C’est quoi une installation classée ?
Cela concerne en France 500 000 installations industrielles dont les activités présentent un risque pour la santé ou l’environnement. Ça va de l’usine chimique à la station-service en passant par les bâtiments agricoles comme les porcheries. Les plus dangereuses [on en compte 51 000, ndlr] sont soumises à autorisation préfectorale : il faut réaliser une étude d’impact, une enquête publique, ça dure un an à un an et demi et beaucoup d’industriels trouvent ça trop long. Les autres sont soumises à simple déclaration, une procédure qui prend entre trois et quatre mois.

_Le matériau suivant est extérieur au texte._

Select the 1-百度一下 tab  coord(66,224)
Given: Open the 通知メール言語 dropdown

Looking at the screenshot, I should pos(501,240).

Qui contrôle ces installations ?
Pour 500 000 installations classées et 300 000 sites pollués, il y a 1 200 inspecteurs. Il en faudrait au moins quatre fois plus ! Les installations les plus dangereuses ne sont contrôlées en moyenne que tous les dix ans, les autres quasiment pas. Seuls des bureaux d’études s’en chargent : c’est une privatisation du contrôle. Mais plutôt que de créer plus de postes d’inspecteurs, le gouvernement préfère diminuer le nombre d’installations à contrôler.
D’où vient ce troisième régime ?
L’idée date de 2006, et depuis on se bat comme des chiens contre cette réforme. Elle avait d’abord atterri dans le projet de loi Grenelle 2 avant que Borloo ne la retire. Finalement, c’est Patrick Devedjian [arrivé au ministère de la Relance] qui a repris le projet : il a été inclus dans sa loi sur la relance, examinée en janvier. Et l’ordonnance a été adoptée par le gouvernement, sans publicité évidemment. Nous estimons que 80 % des installations les plus dangereuses vont basculer dans ce nouveau régime, beaucoup moins contraignant : un dossier d’enregistrement, pas d’enquête publique, pas d’étude d’impact et un contrôle par des bureaux d’études privés. Et tout ça alors qu’une table ronde sur les risques industriels se déroule en ce moment. Dans ce cadre, nous boycotterons tout débat relatif à ce troisième régime. En plein Grenelle, on fait le contraire de la méthode annoncée. La révolution verte de la classe politique va devoir encore attendre, là on est en pleine relance grise.